The decline of AM radio in cars could pose a safety risk in parts of the United States where complicated geographical terrain limits access to broadband, cell service, and even FM radio.

Bott pointed out that FM signals are limited to line-of-sight propagation, meaning its radio waves can only transmit and receive signals when two stations are facing one another with no obstacles between them. On the other hand, AM signals are transmitted as ground waves that propagate over several hundred miles along the earth’s horizon.

“With AM radio, we reach into areas that might not have reliable internet,” said Brett Larson, General Manager at Crawford Media, which currently owns and operates 14 AM stations.

“The majority of our listeners receive our programming by AM radio,” said Bill Blount, President of Blount Communications Group. “Our stations do have FM translators. However, our AM station signals are much more powerful than the FM translators, which only cover a portion of the AM coverages.”

Having locally experienced the importance of AM in times of emergency, Larson described AM as both “a community necessity” and “place of refuge and information in emergencies.”

“Just last weekend, as tornadoes roared through Oklahoma and Kansas, our Bott Radio Network AM Radio stations broadcast life-saving weather alert information to listeners at home and on the road in their cars,” Bott said.

Eben Fowler, Vice President of Operations at Bott Radio Network, said that AM radio provides “battle-hardened facilities,” equipped to operate under conditions when other infrastructure, such as the cell phone network, are non-functional.

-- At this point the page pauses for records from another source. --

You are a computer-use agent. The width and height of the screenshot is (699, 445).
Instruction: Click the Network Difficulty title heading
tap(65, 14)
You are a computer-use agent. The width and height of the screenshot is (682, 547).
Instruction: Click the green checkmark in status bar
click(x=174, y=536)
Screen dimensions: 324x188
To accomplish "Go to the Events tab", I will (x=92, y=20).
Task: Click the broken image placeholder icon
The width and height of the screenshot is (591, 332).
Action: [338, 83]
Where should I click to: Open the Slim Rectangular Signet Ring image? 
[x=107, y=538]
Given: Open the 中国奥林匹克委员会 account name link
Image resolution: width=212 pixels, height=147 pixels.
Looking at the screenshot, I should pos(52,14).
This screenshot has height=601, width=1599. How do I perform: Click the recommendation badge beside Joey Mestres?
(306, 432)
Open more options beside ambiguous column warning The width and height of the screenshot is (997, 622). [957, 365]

“To remove the ability for those in cars to hear these vital communication links could potentially put the public at risk,” said Fowler.

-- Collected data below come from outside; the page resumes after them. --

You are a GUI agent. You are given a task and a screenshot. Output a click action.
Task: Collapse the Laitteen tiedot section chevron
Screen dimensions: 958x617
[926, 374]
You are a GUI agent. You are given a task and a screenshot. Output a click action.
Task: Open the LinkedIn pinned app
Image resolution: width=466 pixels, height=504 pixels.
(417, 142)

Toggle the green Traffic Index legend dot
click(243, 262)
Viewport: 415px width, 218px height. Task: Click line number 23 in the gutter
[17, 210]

Larson pointed out that AM radio is resilient against electromagnetic pulse (EMP) attacks or other viruses which could shut down phones and internet, making AM critical in times of emergency. Furthermore, since AM is an analog system, it could be kept alive on generators.

Removing AM radio from the auto dash would have a tremendous negative impact on their audience reach, Larson shared.

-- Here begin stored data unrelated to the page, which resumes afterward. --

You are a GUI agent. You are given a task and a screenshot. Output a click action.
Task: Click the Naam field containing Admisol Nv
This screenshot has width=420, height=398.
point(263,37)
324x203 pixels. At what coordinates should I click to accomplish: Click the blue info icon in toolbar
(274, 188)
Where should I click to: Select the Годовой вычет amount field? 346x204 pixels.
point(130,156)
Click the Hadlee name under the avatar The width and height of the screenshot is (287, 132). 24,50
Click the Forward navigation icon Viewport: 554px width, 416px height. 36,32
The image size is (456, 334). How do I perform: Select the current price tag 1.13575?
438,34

“Radio is ubiquitous with driving and the automobile,” Larson said. “Removing it effectively kills AM radio, its influence, its jobs, its information function, and its valuable connectivity to the community. AM is local.”

“Our listeners rely on AM,” Blount concurred.

AM is a powerful tool for both public safety and ministering to the deeper spiritual needs of the community. Larson noted that Christian broadcasters use AM to broadcast biblical sermons and Christian teaching that is less common on the FM band.

“There is a national security interest in keeping [AM] alive and healthy,” Larson said. “That is just one aspect, let alone the ability of AM to build community, which is so important, yet rare, in today’s world.”